I have a dataset of purchases with customer, product and category.
customer product category sales_value
A aerosol air_care 10
B aerosol air_care 12
C aerosol air_care 7
A perfume air_care 8
A perfume air_care 2
D perfume air_care 11
C burger food 13
D fries food 6
C fries food 9
I want, for each product, the ratio between the sales value spent on this product, and the sales value spent on this product's category, by the customers who bought the product at least once.

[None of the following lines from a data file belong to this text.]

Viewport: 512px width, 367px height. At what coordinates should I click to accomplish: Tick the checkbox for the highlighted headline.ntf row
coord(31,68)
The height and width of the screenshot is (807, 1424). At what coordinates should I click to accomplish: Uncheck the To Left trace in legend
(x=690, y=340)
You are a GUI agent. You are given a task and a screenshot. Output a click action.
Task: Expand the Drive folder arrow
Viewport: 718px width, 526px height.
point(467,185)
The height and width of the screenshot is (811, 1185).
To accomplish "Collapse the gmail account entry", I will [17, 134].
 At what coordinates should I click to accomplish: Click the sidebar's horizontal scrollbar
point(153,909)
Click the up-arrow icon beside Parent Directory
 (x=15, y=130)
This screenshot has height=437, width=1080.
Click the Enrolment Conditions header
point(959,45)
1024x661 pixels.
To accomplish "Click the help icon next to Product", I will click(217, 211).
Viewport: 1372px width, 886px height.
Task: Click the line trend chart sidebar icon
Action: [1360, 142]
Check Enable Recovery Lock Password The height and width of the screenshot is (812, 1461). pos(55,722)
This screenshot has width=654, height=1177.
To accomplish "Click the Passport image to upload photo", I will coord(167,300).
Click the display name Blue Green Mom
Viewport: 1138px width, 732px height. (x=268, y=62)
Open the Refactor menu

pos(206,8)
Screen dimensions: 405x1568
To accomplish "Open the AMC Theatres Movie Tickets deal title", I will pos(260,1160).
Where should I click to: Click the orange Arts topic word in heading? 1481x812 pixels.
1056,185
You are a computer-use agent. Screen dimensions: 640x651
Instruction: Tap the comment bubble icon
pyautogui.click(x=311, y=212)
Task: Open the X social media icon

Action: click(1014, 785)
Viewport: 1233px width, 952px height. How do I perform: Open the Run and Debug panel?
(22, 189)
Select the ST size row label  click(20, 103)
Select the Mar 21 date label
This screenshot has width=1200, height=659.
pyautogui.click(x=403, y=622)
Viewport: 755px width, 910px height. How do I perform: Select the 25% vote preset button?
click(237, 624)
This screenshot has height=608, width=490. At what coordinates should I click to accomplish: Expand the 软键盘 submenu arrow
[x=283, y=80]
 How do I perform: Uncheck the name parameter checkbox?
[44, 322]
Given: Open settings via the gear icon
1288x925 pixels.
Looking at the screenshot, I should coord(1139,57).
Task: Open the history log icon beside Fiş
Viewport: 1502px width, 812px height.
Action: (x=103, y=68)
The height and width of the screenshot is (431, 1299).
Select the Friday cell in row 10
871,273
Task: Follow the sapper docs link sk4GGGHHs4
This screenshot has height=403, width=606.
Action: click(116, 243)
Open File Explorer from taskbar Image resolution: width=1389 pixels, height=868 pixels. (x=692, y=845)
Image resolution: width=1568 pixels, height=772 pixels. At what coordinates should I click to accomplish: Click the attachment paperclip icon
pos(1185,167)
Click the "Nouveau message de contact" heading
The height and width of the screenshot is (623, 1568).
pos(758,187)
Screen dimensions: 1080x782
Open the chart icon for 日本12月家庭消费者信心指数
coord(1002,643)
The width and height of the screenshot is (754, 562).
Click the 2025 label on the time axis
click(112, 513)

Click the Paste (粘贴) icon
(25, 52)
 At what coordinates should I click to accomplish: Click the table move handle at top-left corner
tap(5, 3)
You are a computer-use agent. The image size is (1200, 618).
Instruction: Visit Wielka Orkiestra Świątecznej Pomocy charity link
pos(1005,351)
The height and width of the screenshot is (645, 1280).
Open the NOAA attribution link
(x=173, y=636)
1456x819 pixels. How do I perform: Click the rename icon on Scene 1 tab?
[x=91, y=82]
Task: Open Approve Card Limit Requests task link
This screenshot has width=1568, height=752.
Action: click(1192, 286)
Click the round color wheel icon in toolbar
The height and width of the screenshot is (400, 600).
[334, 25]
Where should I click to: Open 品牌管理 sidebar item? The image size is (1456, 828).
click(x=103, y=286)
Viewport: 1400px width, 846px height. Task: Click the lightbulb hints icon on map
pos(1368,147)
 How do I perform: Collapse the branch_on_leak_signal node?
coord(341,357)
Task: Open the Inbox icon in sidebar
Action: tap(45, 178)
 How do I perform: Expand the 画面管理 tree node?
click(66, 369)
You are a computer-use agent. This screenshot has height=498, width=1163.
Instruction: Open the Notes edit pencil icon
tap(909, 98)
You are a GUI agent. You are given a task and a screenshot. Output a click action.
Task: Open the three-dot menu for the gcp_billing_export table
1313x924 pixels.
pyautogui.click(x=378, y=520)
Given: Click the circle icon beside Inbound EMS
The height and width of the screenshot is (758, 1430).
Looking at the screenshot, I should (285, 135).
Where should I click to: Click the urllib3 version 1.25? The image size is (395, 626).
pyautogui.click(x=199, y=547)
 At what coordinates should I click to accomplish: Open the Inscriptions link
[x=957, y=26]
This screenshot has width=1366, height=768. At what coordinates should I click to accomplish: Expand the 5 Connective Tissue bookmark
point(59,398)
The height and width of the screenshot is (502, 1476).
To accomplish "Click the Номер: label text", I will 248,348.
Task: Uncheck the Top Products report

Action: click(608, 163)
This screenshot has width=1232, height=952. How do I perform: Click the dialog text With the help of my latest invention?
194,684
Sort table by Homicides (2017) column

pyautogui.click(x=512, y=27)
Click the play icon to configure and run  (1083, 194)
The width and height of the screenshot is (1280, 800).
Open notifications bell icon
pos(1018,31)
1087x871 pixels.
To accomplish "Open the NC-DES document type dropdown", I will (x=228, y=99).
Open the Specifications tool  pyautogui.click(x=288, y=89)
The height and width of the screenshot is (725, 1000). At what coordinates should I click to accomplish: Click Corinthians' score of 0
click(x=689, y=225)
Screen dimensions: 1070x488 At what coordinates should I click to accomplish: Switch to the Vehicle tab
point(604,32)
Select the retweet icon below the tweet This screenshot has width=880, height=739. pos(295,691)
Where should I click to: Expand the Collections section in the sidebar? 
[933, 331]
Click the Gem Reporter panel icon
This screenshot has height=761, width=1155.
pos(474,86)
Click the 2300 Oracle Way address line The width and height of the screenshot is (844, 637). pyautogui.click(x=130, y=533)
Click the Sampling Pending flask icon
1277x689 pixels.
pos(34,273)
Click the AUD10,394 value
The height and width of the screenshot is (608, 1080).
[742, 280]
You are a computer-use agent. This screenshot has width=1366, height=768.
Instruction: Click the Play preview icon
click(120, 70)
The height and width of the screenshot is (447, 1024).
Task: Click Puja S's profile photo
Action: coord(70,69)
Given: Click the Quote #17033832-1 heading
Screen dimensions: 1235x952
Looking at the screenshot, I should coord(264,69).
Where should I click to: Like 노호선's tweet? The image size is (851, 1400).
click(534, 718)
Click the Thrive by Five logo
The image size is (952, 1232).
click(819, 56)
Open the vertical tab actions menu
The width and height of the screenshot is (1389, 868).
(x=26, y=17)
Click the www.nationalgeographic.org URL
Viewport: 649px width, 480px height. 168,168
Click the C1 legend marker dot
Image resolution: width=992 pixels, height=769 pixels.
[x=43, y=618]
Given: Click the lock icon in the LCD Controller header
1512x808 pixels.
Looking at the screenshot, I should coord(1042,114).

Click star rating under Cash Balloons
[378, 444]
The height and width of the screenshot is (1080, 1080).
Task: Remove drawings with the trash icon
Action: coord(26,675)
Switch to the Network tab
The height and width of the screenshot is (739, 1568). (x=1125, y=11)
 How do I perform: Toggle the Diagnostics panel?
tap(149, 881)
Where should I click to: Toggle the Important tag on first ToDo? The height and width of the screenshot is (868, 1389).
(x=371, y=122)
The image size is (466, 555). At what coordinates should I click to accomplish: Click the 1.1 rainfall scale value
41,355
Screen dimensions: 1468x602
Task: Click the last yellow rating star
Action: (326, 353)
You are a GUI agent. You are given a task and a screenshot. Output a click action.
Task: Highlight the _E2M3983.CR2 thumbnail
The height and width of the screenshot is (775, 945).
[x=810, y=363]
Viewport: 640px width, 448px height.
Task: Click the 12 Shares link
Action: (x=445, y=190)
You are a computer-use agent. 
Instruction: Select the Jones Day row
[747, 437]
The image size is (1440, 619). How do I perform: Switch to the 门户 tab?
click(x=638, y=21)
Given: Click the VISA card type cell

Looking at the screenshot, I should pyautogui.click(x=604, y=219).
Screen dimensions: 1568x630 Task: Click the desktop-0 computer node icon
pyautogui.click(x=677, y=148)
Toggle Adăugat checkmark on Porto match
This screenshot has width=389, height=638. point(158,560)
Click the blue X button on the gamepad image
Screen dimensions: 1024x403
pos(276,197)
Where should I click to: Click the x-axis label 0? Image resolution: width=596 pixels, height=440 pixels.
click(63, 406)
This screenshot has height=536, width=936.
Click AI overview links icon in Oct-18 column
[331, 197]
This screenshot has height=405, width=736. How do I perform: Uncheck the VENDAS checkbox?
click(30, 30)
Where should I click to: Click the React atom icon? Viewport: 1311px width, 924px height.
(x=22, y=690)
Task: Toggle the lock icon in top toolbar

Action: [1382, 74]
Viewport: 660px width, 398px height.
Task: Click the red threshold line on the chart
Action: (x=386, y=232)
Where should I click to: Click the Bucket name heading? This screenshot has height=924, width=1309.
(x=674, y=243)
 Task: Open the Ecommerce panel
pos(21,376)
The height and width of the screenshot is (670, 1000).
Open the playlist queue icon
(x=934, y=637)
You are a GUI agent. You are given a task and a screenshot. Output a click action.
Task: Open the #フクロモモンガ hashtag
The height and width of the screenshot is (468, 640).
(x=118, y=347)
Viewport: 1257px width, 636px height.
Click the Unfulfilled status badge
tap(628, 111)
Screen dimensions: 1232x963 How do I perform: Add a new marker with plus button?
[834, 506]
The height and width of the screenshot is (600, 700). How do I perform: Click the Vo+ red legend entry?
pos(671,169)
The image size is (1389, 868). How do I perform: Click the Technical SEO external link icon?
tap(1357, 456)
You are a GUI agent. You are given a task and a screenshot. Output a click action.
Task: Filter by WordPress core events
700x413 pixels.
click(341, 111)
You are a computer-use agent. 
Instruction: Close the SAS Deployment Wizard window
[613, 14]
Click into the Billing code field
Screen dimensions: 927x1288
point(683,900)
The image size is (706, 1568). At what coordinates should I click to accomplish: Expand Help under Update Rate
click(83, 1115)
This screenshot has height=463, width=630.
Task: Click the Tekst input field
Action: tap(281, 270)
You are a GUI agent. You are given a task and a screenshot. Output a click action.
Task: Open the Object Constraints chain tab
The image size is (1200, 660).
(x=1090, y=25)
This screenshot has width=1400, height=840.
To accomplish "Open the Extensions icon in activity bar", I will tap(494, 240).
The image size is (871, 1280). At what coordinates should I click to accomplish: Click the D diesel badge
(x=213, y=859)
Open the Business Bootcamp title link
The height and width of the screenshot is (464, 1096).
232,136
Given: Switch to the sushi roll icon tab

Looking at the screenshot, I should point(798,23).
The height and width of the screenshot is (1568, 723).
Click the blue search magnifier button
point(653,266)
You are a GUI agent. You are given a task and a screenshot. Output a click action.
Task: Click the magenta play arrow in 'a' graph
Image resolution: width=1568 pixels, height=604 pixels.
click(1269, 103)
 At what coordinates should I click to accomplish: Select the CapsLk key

Another way to say it: take customers who bought fries
at least once, and for all of them, compute A) the sum of sales value spent on fries
and B) the sum of sales value spent on food
.
An intermediate table would be of the following form:
product category sum_spent_on_product sum_spent_on_category ratio
by_people_buying_product
aerosol air_care 29 39 0.74
perfume air_care 21 31 0.68
burger food 13 22 0.59
fries food 15 28 0.53
Example: people having bought aerosol
at least once, spent a total of 1800 on this product. The same people, overall, spent 3600 on the air_care
category (which aerosol
belongs to). Thus, the ratio for aerosol
is 0.5.
I've tried to solve this using left join lateral
and compute the given intermediate results for each product
, but I can't get to wrap my head around how to include the condition only for customers who bought this specific product
:
select
distinct (product_id)
, category
, c.sales_category
from transactions t
left join lateral (
select
sum(sales_value) as sales_category
from transactions
where category = t.category
group by category
) c on true
;
The above query lists the sum of spent on the product's category for each product, but without the required product-buyer condition.
Is left join lateral
the right way to go? Is there any other solution in plain SQL?